* **Problem description**
List every line of the material below that contains the word "document". Treat uppercase and lowercase as different.

* **Material provided**
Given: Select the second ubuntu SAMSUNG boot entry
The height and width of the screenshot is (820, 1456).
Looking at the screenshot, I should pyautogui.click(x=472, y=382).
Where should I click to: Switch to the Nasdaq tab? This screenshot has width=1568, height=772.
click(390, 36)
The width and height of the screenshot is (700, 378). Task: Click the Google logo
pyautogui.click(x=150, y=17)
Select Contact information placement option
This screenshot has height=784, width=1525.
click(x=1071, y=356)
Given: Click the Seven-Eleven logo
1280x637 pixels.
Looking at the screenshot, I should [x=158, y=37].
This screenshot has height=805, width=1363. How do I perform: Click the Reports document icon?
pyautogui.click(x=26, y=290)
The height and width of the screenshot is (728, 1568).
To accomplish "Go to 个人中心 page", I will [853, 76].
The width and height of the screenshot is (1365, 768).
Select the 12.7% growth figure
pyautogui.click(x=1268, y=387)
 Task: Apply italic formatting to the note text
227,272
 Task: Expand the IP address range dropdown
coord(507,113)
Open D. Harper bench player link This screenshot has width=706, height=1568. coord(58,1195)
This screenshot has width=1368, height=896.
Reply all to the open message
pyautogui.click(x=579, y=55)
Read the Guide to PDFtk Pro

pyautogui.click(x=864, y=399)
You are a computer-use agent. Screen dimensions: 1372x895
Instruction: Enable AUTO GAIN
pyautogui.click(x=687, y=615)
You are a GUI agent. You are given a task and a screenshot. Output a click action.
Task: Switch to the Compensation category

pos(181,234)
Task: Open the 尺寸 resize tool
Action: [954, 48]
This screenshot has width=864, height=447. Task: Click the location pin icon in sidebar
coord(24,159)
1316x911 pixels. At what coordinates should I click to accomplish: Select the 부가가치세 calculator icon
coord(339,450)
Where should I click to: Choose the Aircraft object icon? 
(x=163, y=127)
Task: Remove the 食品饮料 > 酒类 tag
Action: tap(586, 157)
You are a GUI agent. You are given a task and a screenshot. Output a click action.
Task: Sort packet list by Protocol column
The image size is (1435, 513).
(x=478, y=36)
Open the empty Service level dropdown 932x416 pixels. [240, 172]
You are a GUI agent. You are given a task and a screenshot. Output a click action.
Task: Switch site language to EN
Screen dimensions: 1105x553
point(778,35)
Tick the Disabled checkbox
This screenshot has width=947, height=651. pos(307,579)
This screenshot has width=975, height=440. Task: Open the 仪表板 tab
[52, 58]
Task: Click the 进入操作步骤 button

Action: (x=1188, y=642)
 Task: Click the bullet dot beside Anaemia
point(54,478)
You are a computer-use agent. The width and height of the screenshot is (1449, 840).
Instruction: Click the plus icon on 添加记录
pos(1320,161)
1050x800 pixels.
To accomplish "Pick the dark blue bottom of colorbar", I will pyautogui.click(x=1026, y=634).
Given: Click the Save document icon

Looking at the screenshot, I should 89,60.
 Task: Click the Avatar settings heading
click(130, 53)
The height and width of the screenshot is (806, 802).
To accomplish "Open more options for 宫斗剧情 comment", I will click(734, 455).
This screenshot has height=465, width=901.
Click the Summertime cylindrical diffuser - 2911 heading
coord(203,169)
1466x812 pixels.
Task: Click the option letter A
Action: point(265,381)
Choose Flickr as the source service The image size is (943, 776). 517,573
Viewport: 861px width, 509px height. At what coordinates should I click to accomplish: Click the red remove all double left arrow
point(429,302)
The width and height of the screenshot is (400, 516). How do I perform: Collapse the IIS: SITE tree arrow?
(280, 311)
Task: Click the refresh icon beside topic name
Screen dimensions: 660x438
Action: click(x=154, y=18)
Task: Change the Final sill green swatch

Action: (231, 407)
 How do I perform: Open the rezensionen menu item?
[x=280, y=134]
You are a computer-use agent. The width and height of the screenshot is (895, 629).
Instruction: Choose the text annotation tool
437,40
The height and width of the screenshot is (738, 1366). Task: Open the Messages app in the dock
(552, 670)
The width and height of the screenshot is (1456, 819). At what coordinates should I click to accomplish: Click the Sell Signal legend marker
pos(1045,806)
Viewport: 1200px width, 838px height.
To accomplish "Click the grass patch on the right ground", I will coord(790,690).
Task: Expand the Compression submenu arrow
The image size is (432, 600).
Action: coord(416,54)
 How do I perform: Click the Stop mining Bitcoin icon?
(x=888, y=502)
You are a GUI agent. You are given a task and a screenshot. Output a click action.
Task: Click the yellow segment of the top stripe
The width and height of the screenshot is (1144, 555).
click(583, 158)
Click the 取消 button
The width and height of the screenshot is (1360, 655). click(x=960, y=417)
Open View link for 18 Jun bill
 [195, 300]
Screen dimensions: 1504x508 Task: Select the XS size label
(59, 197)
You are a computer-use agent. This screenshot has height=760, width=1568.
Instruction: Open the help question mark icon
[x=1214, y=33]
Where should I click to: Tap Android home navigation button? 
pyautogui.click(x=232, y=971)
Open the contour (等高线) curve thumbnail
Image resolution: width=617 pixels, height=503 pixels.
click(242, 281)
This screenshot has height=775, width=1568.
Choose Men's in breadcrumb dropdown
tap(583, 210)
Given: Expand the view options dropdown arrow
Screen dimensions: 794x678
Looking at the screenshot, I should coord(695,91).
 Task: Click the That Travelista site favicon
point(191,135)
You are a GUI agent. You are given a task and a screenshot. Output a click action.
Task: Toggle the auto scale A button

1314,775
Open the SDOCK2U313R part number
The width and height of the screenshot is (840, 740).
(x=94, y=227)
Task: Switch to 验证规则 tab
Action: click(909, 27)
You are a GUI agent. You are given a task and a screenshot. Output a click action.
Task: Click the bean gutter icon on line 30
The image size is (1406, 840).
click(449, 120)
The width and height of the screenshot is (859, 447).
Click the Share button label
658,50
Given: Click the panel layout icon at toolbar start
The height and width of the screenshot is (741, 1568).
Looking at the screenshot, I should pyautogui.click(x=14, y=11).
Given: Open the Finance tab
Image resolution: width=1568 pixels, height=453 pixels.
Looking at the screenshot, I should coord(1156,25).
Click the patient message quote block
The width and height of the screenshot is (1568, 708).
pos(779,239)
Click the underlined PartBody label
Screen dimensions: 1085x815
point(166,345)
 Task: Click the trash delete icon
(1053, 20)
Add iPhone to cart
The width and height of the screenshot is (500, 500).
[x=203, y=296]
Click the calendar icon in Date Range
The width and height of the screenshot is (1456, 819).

* **Output of the exercise**
This screenshot has height=805, width=1363. How do I perform: Click the Reports document icon?
Given: Click the Save document icon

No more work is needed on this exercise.